La memoria dei campi di transito salentini nei Ricordi di Shmuel Mordechai Rubinstein

Shmuel Mordechai Rubinstein ha lasciato un'importante testimonianza sui campi di transito salentini, ove egli svolse un ruolo importante nell'organizzazione di varie attività di assistenza ai profughi e collaborò all'immigrazione clandestina in Terra d'Israele.

Haim Rubinstein, figlio di Shmuel, ha pubblicato i ricordi del padre in un website ebraico intitolato Ricordi di Shmuel Mordechai Rubinstein(1). La memoria è stata composta tre anni prima della morte dell'autore, avvenuta nel 1990.

Shmuel racconta la propria storia dalla nascita nel 1909 nel piccolo centro di Maltz presso Pruzhany (un tempo in Polonia e oggi in Bielorussia), all'arrivo dei bolscevichi nella regione, allo scoppio delle ostilità con la Germania, all'istituzione del ghetto a seguito della conquista tedesca, la deportazione a Auschwitz e Birkenau, alla perdita di tutta la famiglia, alla marcia della morte a Mauthausen, fino alla liberazione a Ebensee nel maggio del 1945 da parte dell'esercito americano.

In questa versione italiana riportiamo solo la sezione relativa al periodo trascorso dall'autore nei campi di transito del Salento. Dopo essere stato portato in Italia e aver fatto tappa a Cinecittà(2), Shmuel giunse infine a Santa Maria al Bagno per trascorrervi un periodo abbastanza lungo prima di passare a Santa Cesarea, per essere poi trasferito a Bari da dove, via Roma e Genova, emigrò nel 1947 in Terra d'Israele. Come numerosi altri profughi, Shmuel incontrò a Santa Maria la futura moglie, Hanna Ettinghausen, un'inglese che lavorava per l'UNRRA come volontaria del Jewish Relief Unit.

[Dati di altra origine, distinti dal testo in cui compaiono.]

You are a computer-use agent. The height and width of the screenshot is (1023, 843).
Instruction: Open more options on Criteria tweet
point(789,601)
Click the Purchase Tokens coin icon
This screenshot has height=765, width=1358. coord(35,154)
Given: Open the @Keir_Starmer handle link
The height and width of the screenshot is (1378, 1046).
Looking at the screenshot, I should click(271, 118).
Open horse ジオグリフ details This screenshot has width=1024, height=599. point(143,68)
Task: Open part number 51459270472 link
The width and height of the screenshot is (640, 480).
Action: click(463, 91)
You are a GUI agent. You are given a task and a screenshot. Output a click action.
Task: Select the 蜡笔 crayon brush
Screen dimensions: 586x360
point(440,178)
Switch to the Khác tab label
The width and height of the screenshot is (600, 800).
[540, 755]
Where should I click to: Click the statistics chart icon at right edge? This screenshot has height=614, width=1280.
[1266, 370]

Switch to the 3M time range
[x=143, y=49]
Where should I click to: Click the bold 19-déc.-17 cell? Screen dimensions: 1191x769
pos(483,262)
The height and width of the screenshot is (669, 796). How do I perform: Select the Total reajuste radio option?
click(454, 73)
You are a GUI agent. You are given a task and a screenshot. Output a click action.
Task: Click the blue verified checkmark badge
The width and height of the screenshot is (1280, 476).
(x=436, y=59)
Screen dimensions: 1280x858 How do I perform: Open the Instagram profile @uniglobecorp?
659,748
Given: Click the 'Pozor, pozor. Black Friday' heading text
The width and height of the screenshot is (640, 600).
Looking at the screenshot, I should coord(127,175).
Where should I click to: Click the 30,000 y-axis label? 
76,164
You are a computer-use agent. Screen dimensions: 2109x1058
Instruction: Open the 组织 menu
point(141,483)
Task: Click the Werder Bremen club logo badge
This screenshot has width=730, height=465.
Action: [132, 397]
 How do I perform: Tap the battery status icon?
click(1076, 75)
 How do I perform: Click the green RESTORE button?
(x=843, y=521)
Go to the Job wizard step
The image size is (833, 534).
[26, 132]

Le vicende di Rubinstein, simili a quelle di molti altri profughi, riflettono il punto di vista di chi ha partecipato attivamente alla tragica storia del popolo ebraico delle regioni dell'Europa centro-orientale, emarginato, privato di ogni diritto, deportato e condannato a morte. Nelle sue parole si avverte una profonda amarezza.

La gioia della rinascita, il senso del recupero della dignità umana, propri di altre testimonianze relative ai campi salentini, non sembrano del tutto condivisi da Rubinstein, che, ancora a grande distanza di tempo dagli avvenimenti narrati, pare avere sempre davanti agli occhi le drammatiche esperienze vissute prima, durante e dopo il conflitto mondiale. Nelle memorie, destinate ai figli e ai nipoti, si scorge un forte intento morale: si deve mantenere la propria dignità e la propria fede anche nelle situazioni più disperate.

Nella narrazione del periodo trascorso nel Salento l'autore ricorda figure importanti dell'UNRRA con cui ebbe contatti, ma anche nomi di semplici funzionari e di  profughi, in parte noti anche da altre fonti, che condivisero con lui la vita nei campi di transito pugliesi. Gli eventi descritti possono dunque corredare con profitto altre informazioni relative agli aspetti quotidiani della vita ebraica nei campi e contribuiscono a gettare luce su alcuni aspetti poco noti della loro organizzazione, sui rapporti tra i vari movimenti sionisti che vi operavano e l'UNRRA, tra la popolazione ebraica e gli abitanti locali.